→ WHAT YOU NEED TO DO: In the listing, change "left sidebar" to "navigation panel" in the stretch from the line containing "Where should I" through the end of the listing, and give back only those lines with everything else unchanged. Leave the pictures out of your answer.

→ EXERCISE DATA:
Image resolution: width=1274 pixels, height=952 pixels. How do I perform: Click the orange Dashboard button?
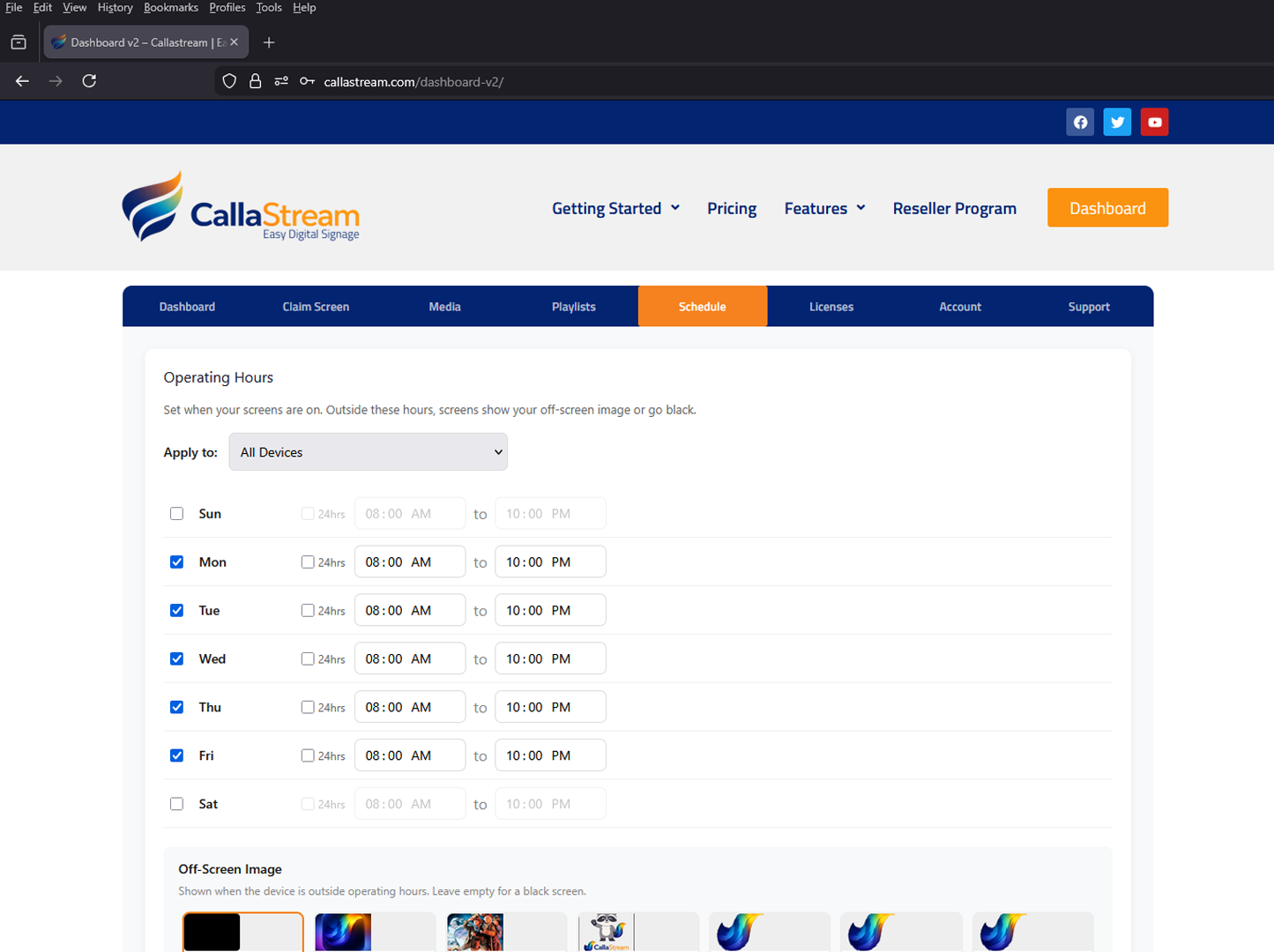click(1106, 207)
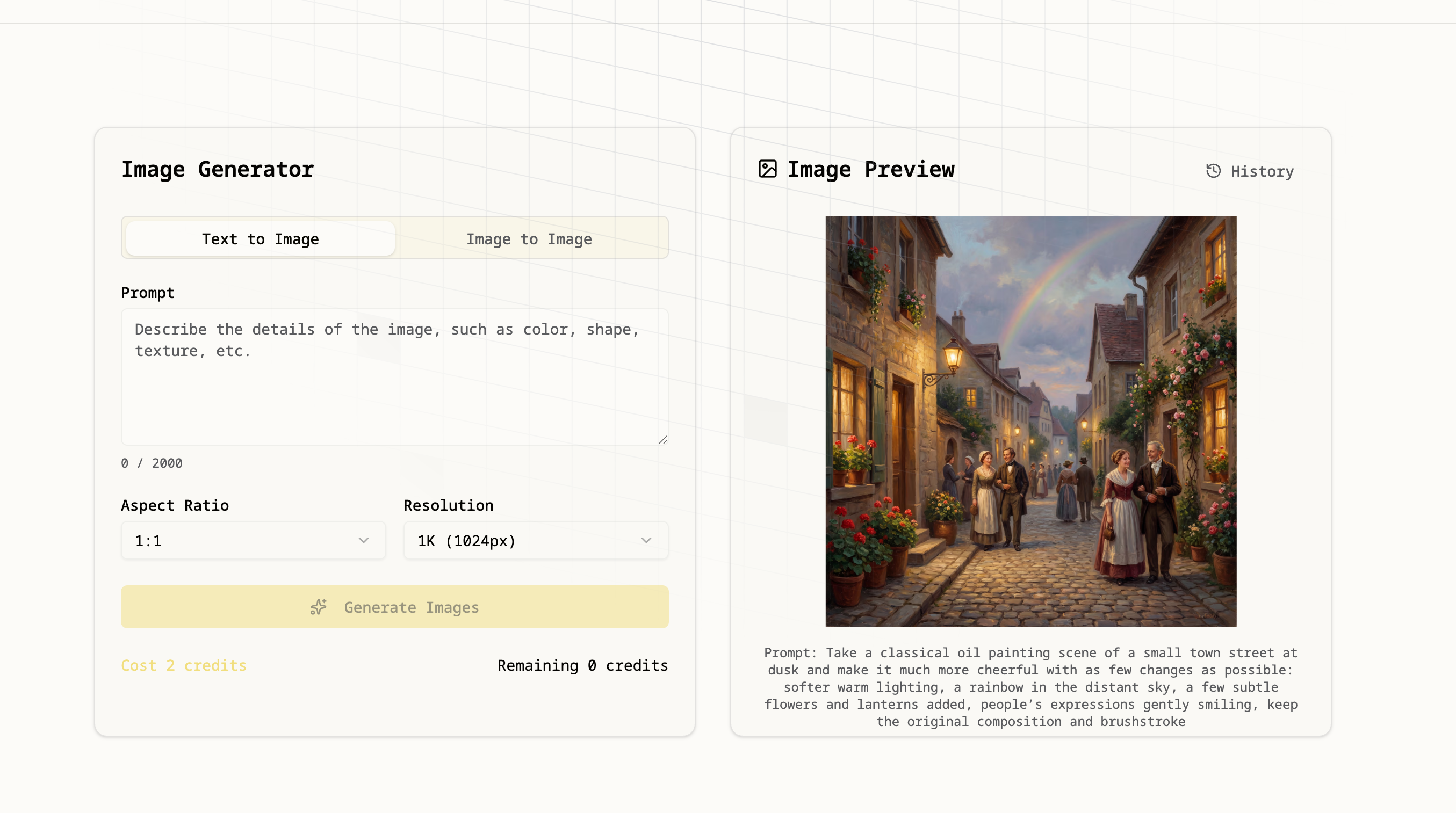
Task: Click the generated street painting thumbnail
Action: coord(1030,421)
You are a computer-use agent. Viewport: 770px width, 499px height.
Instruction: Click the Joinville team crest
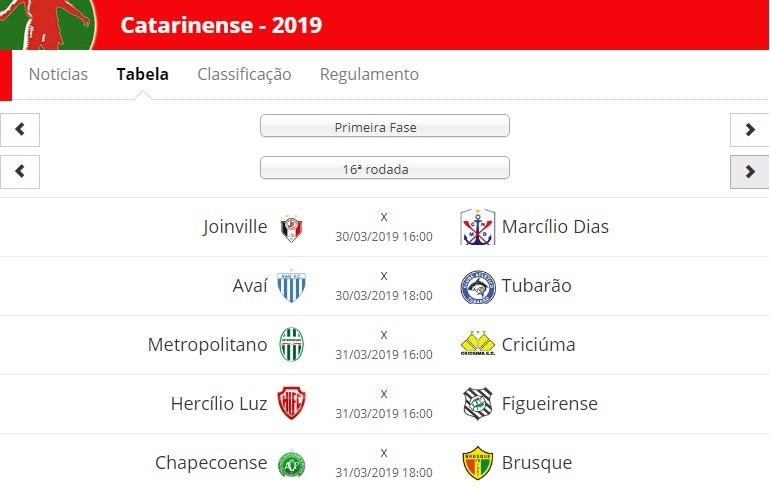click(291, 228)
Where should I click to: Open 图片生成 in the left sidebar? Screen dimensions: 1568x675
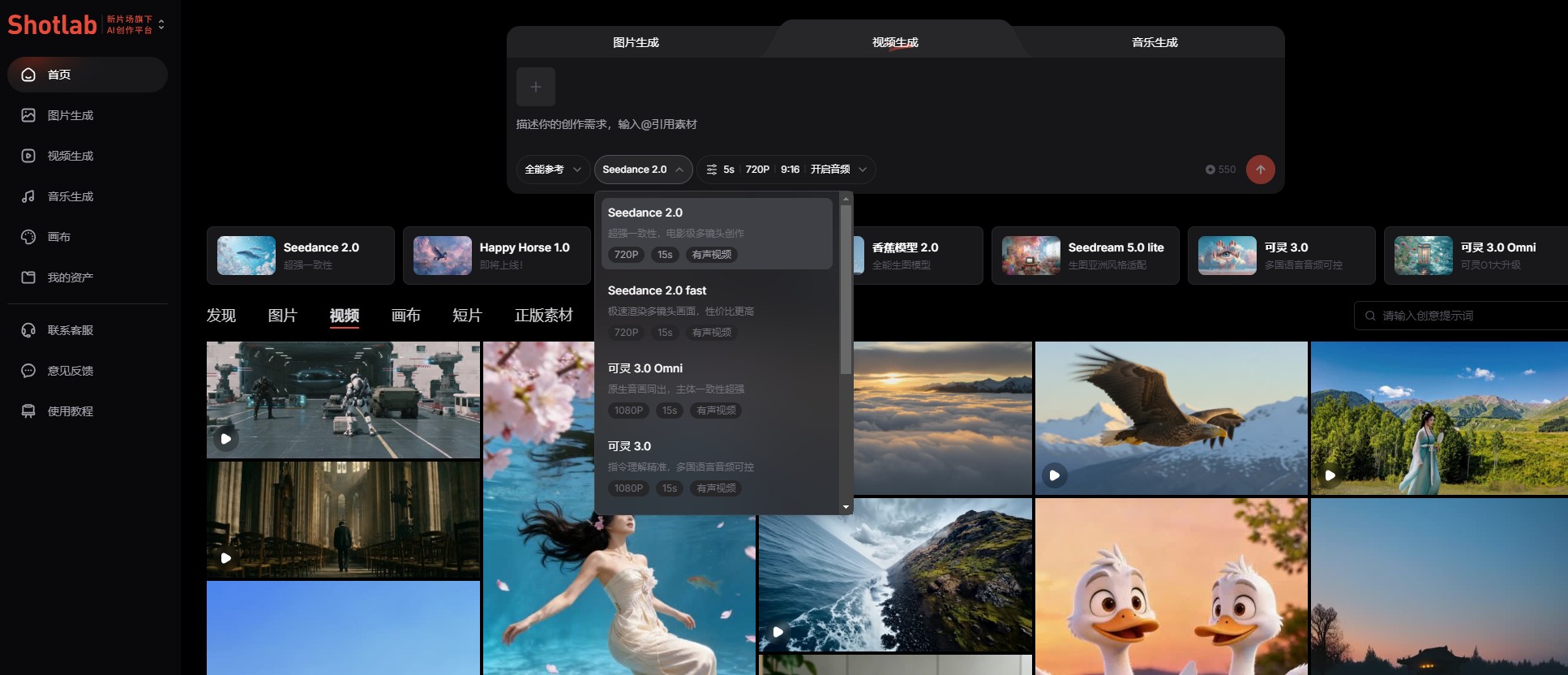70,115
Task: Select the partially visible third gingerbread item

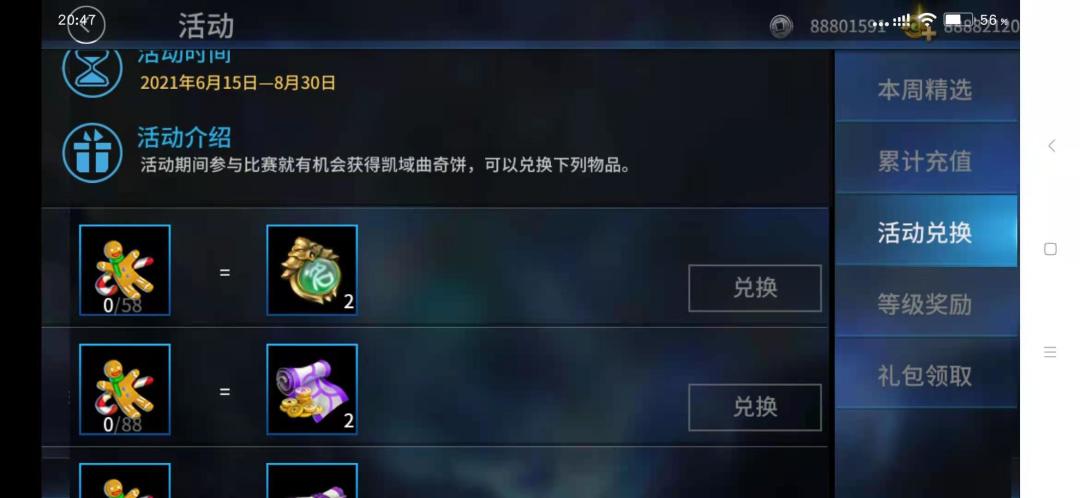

→ THE SOLUTION:
Where should I click to: Open 图片生成 in the navigation panel? Screen dimensions: 1568x675
70,115
Task: Select the partially visible third gingerbread item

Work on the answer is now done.